## EXTRAIT
Née le 17 mars 1876 à Villers-sous-Prény, Victoire Perrin entre en religion le 25 juin 1904 sous le nom de soeur Léopold. Elle décède le 10 avril 1944 à Remiremont.

L'Histoire de la Congrégation des Soeurs de Charité de Saint-Charles de Nancy (Tome IV - Chap. IX - 1951) indique :
«  Le 22 août 1919, la cour d'honneur de l'hôpital de Blâmont était magnifiquement décorée de drapeaux, d'oriflammes et de fleurs. A 9 heures arrivaient le général de division Jacquet, commandant le 21e Corps d'Armée, et M. Langeron, sous-préfet de Lunéville. Le Maire, M. Bentz, leur présente le Conseil Municipal, les mutilés et les décorés; puis le Général s'avance près de Soeur Léopold, dont il rappelle la vaillante conduite pendant l'occupation, ainsi que celle de toute la communauté, de M. le Curé et de M. Squivet. Lecture est alors donnée de la citation suivante:
«  Madame Perrin Victoire, en religion Soeur Léopold, de la Congrégation de. Saint-Charles, Supérieure de l'hôpital-hospice de Blâmont : est restée à la tête de la maison pendant toute l'occupation allemande. D'une charité et d'un dévouement sans borne, a donné ses soins, en pleine bataille, le 14 et 22 août aux blessés français. Par la suite, au cours de la campagne, a caché à plusieurs reprises des patrouilles égarées dans les lignes allemandes et les a aidées à regagner nos lignes sans souci des représailles ennemies auxquelles elle s'exposait. »
Tandis qu'un peloton d'infanterie présente les armes, le Général épingle la croix de guerre avec palme sur la poitrine de Soeur Léopold et lui donne l'accolade. A son tour, le Sous-Préfet tint à apporter à Soeur Supérieure le témoignage de la gratitude du Gouvernement et ses félicitations personnelles. Au moment du départ des autorités, une ambulance amène M. le Médecin Inspecteur général Guibal qui, blessé dans un accident d'automobile, en venant à Blâmont, a tenu à arriver quand même au but pour apporter ses félicitations personnelles et les remerciements du Service de Santé à Soeur Léopold. »

Après la cérémonie du 22 août 1919, où le général Charles Jacquot remet la croix de guerre avec palme à soeur Léopold, un anonyme du personnel de l'hôpital écrit un témoignage manuscrit de remerciement à soeur Léopold, en relatant les événements de la guerre, la cérémonie du 22 août, deux articles de presse, le bulletin paroissial, et un témoignage sur les quinze premiers jours de la guerre.
L'auteur conclut par des remarques d'ordre personnel, permettant de déterminer qu'il s'agit d'un homme de 70 ans ou plus, ancien enfant de choeur de ce même hôpital.

## MISE EN PRATIQUE
- a) Mettez à jour l'extrait sur soeur Léopold : recopiez le passage qui commence par les mots contenant "Née le 17 mars" et se termine par "1944 à Remiremont.", en remplaçant "décède" par "meurt".
- b) Dans l'extrait sur soeur Léopold, présentez sous forme de liste le paragraphe qui commence par « Tandis qu'un peloton d'infanterie », en conservant ses faits principaux.

## DONNÉES SOURCES
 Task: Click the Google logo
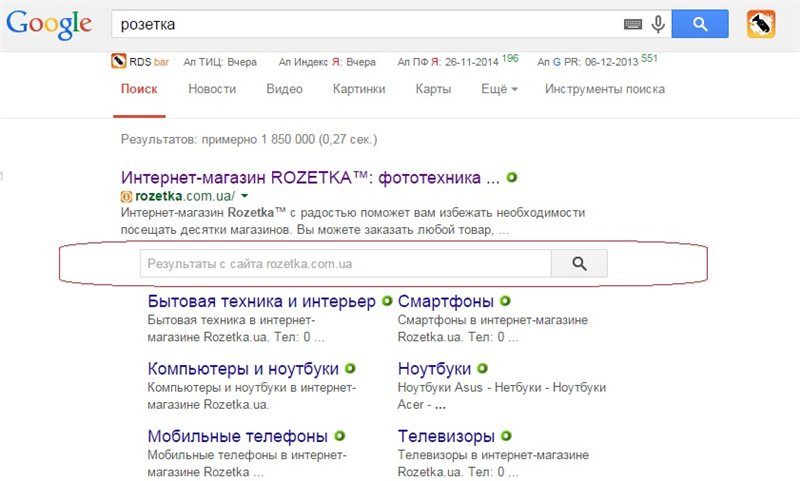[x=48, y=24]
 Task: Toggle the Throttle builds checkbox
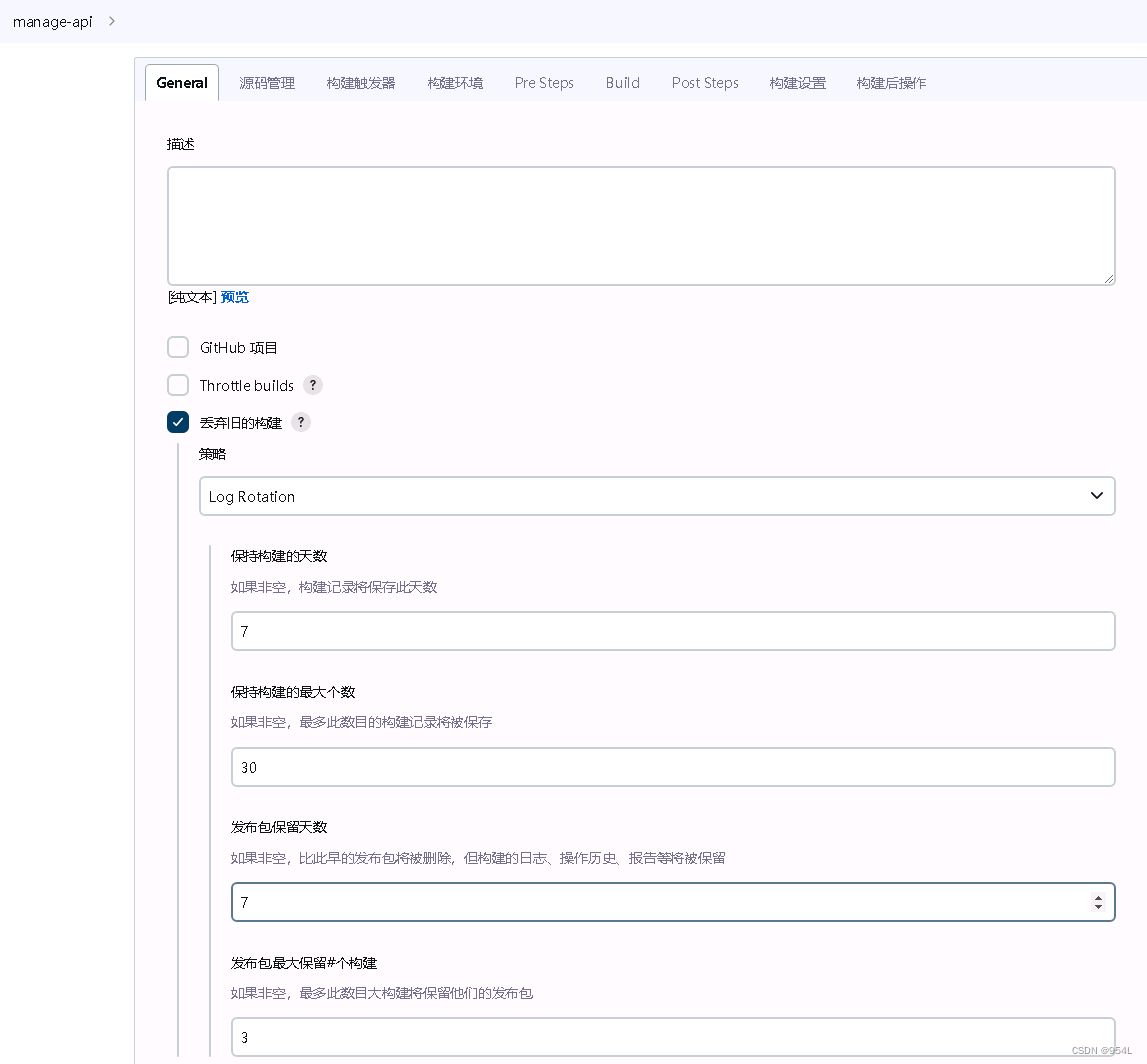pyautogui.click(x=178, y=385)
--
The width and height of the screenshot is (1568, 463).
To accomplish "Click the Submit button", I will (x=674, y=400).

## CORRIGÉS
- a)
Née le 17 mars 1876 à Villers-sous-Prény, Victoire Perrin entre en religion le 25 juin 1904 sous le nom de soeur Léopold. Elle meurt le 10 avril 1944 à Remiremont.

- b)
- Pendant qu'un peloton d'infanterie présente les armes, le Général épingle la croix de guerre avec palme sur la poitrine de Soeur Léopold et lui donne l'accolade.
- Le Sous-Préfet apporte à la Supérieure le témoignage de la gratitude du Gouvernement et ses félicitations personnelles.
- Au départ des autorités, une ambulance amène le Médecin Inspecteur général Guibal, blessé dans un accident d'automobile en venant à Blâmont.
- Celui-ci a tenu à arriver malgré tout pour apporter à Soeur Léopold ses félicitations personnelles et les remerciements du Service de Santé.